**EXERCISE AIM:**
All of the records must come back exactly as they were given.

Stored items:
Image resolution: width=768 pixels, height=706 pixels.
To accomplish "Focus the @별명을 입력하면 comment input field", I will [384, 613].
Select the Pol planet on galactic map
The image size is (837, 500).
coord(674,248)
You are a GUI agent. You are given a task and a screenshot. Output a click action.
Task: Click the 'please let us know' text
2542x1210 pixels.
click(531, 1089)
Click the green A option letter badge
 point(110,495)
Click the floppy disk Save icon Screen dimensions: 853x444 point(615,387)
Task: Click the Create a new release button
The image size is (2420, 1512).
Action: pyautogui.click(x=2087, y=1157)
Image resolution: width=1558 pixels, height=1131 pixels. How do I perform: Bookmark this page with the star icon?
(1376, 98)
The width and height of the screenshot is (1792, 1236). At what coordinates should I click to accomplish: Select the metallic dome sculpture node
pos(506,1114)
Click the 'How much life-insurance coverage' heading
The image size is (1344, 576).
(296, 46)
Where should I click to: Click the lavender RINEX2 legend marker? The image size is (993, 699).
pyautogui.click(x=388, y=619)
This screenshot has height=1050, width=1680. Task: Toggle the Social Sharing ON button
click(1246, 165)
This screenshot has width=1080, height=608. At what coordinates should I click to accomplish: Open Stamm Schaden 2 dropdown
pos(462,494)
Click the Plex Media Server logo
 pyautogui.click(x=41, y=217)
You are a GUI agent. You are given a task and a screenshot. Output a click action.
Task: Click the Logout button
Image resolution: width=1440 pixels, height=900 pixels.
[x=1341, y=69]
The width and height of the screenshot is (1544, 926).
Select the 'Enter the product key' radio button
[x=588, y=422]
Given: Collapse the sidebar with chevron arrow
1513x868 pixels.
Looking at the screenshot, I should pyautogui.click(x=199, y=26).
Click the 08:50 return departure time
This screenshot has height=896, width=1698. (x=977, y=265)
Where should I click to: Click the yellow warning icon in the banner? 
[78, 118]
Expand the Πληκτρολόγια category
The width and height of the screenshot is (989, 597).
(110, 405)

**TASK OUTPUT:**
Image resolution: width=768 pixels, height=706 pixels.
To accomplish "Focus the @별명을 입력하면 comment input field", I will [384, 613].
Select the Pol planet on galactic map
The image size is (837, 500).
coord(674,248)
You are a GUI agent. You are given a task and a screenshot. Output a click action.
Task: Click the 'please let us know' text
2542x1210 pixels.
click(531, 1089)
Click the green A option letter badge
 point(110,495)
Click the floppy disk Save icon Screen dimensions: 853x444 point(615,387)
Task: Click the Create a new release button
The image size is (2420, 1512).
Action: pyautogui.click(x=2087, y=1157)
Image resolution: width=1558 pixels, height=1131 pixels. How do I perform: Bookmark this page with the star icon?
(1376, 98)
The width and height of the screenshot is (1792, 1236). At what coordinates should I click to accomplish: Select the metallic dome sculpture node
pos(506,1114)
Click the 'How much life-insurance coverage' heading
The image size is (1344, 576).
(296, 46)
Where should I click to: Click the lavender RINEX2 legend marker? The image size is (993, 699).
pyautogui.click(x=388, y=619)
This screenshot has height=1050, width=1680. Task: Toggle the Social Sharing ON button
click(1246, 165)
This screenshot has width=1080, height=608. At what coordinates should I click to accomplish: Open Stamm Schaden 2 dropdown
pos(462,494)
Click the Plex Media Server logo
 pyautogui.click(x=41, y=217)
You are a GUI agent. You are given a task and a screenshot. Output a click action.
Task: Click the Logout button
Image resolution: width=1440 pixels, height=900 pixels.
[x=1341, y=69]
The width and height of the screenshot is (1544, 926).
Select the 'Enter the product key' radio button
[x=588, y=422]
Given: Collapse the sidebar with chevron arrow
1513x868 pixels.
Looking at the screenshot, I should pyautogui.click(x=199, y=26).
Click the 08:50 return departure time
This screenshot has height=896, width=1698. (x=977, y=265)
Where should I click to: Click the yellow warning icon in the banner? 
[78, 118]
Expand the Πληκτρολόγια category
The width and height of the screenshot is (989, 597).
(110, 405)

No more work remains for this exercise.